Когда компания что-то производит, она должна понимать некий
market access, то есть на каком-то одном из этапов. Так вот я уже это сделала. Я уже сформировала рынок, всех посчитала, всех продиагностировала и вложила туда, естественно, деньги и время. И сейчас моя задача сказать: «Ребят, я могу вам это продать. Аналитику по каким-то показателям, я могу вам в этом помочь, могу вот это и в принципе вот это уже сделано. Я сэкономила время вам ваше время». Но, естественно, я хочу конечно как-то быть полноценным партнером. Мы сейчас с тремя компаниями ведем переговоры,

НК: -  Это отечественные компании?

АК:
- Да, три отечественные компании. Они разработчики, и я абсолютно верю в российский таргет для БЭ. Мы очень тесно взаимодействуем, и для меня это такое будущее, которое я очень ощущаю. Возможно, даже больше, чем сама команда разработчиков.

НК:- Я уверенна в этом.

АК:
 - Плюс у нас же еще генетика Узбекистана, потому что у нас есть там свой фонд. И я всегда понимала, что эти дети тоже не должны быть обделены вниманием и по остаточному признаку. Там свой центр генодерматозов на всю Центральную Азию. И это тоже большая экспертиза, большое количество пациентов, которым тоже нужна эта терапия. У них совершенно другие мутации. Мы их тоже учитываем и при разработке отечественно таргета имеем ввиду.

НК:
- Вы сказали, что к 2030 году Вы собираетесь закрыть фонд. А дальше?

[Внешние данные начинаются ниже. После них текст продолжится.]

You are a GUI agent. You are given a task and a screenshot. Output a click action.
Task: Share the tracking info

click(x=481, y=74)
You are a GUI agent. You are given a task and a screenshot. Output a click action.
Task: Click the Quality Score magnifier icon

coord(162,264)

АК: - У меня есть планы, но…

НК: - Они связаны с благотворительностью?

АК: - Нет.

НК: - Они связаны со здравоохранением?

АК:
- Отчасти. Но я пронизана абсолютно идеями благотворительности. И я понимаю, как развивается наш сектор. И я понимаю, как может наш благотворительный сектор НКО быть способным и очень равным игроком для государства. Я понимаю, как это необходимо обеим сторонам, можно показывать, какими технологиями и эффективным менеджментом делать из проблемы не проблему для государства, а некий support и звучать совсем по-другому. Поэтому я никогда не хотела работать именно в системе. Я всё время вижу свою роль такого бесшовного материала или клея, когда можно склеивать сектор НКО и государство. Потому что государство – это мы. Было бы безумием думать, что, поместив меня в систему, я сейчас что-то изменю. Я прекрасно себя чувствую рядом.

НК:
- А почему это было бы безумием? Тем не менее?

АК:
- Потому что я не вижу. У меня огромное количество людей, которые попадают в систему, и она их просто отчасти где-то ломает.

Вот я четко поняла, где я, что я, что я могу, как я могу. И это классно и дает реально результат. Но, например, есть еще очень важный момент, что я не готова отказываться от своей собственной жизни. Ты ее всё равно должен жить, она у тебя одна, и как бы это тоже имеет для меня большую ценность – моя жизнь.

НК:
- Как вам кажется, личное счастье может быть целью для человека? Что для Вас счастье? Образ жизни?

АК:
- Для меня, наверное, вот эта свобода. То есть, я очень текучий человек, очень знающий много чего про себя, с точки, что я не имею никаких иллюзий, где я могу, а где это не могу. Поэтому, безусловно, для меня важна свобода. Мне мою свободу дает тот формат, в котором я есть со своими решениями.

НК:
 - Я вас поздравляю и бесконечно восхищаюсь. Очень мало таких настолько системно мыслящих людей, которые бы так эффективно творили бы добро.

АК:
 - Ты не можешь творить добро без конкретного чёткого результата, добро должно быть измеримо, тогда тебе дают и возможность, и деньги, и людей. Да, мне везет на людей. Потому что, как говорится, Бог любит нас людьми. Поэтому всё складывается. Спасибо огромное. Мне было очень приятно говорить про будущее, а не про прошлое.